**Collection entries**
- Opening Delimiter -

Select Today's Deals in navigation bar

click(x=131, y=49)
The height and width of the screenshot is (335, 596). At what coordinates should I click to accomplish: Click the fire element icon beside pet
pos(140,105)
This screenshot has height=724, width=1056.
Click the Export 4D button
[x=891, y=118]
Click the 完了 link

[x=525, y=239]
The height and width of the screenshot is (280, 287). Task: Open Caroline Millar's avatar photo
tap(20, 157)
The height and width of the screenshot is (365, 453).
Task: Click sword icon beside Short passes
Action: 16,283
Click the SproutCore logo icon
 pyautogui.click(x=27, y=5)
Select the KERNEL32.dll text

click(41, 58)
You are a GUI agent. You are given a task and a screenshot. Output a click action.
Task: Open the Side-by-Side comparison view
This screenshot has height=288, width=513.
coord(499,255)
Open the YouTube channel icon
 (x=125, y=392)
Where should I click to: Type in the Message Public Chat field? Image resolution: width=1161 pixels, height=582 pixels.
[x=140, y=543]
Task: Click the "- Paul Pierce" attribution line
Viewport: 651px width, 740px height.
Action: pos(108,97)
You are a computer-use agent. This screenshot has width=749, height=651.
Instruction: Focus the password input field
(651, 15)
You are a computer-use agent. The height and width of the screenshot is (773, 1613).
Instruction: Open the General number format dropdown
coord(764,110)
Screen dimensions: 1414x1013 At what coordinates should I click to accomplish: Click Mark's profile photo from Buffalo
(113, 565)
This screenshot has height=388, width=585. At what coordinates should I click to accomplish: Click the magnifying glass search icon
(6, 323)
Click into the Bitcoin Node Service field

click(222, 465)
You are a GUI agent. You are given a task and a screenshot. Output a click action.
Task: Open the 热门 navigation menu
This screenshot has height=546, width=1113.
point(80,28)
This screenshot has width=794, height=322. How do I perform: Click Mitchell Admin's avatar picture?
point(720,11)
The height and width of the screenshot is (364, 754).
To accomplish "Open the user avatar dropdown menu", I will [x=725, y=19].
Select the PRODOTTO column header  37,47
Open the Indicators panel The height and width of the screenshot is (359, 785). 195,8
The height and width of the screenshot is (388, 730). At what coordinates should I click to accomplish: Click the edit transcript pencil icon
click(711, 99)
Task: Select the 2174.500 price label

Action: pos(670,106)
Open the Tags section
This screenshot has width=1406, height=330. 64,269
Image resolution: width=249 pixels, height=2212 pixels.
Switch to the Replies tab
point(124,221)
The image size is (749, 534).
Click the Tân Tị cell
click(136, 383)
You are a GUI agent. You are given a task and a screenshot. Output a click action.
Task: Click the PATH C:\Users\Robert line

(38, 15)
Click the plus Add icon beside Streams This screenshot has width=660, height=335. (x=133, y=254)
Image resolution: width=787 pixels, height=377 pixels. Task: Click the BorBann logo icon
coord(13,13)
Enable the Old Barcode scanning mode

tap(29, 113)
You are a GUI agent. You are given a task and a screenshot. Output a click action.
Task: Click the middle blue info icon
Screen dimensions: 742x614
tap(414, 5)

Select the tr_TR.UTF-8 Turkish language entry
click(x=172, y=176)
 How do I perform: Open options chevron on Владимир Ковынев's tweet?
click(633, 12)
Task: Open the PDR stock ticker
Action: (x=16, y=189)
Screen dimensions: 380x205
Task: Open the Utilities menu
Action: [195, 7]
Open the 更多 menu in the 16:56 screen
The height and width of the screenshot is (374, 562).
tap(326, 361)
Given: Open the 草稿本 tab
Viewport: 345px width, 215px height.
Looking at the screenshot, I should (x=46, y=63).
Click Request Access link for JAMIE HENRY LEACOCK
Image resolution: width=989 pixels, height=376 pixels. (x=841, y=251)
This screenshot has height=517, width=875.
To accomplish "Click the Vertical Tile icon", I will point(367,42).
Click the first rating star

- Closing Delimiter -

**WHAT IS REQUIRED**
Some lines of the data above may hold the word "will"; report how many do, and nothing else.

**FINAL ANSWER**
2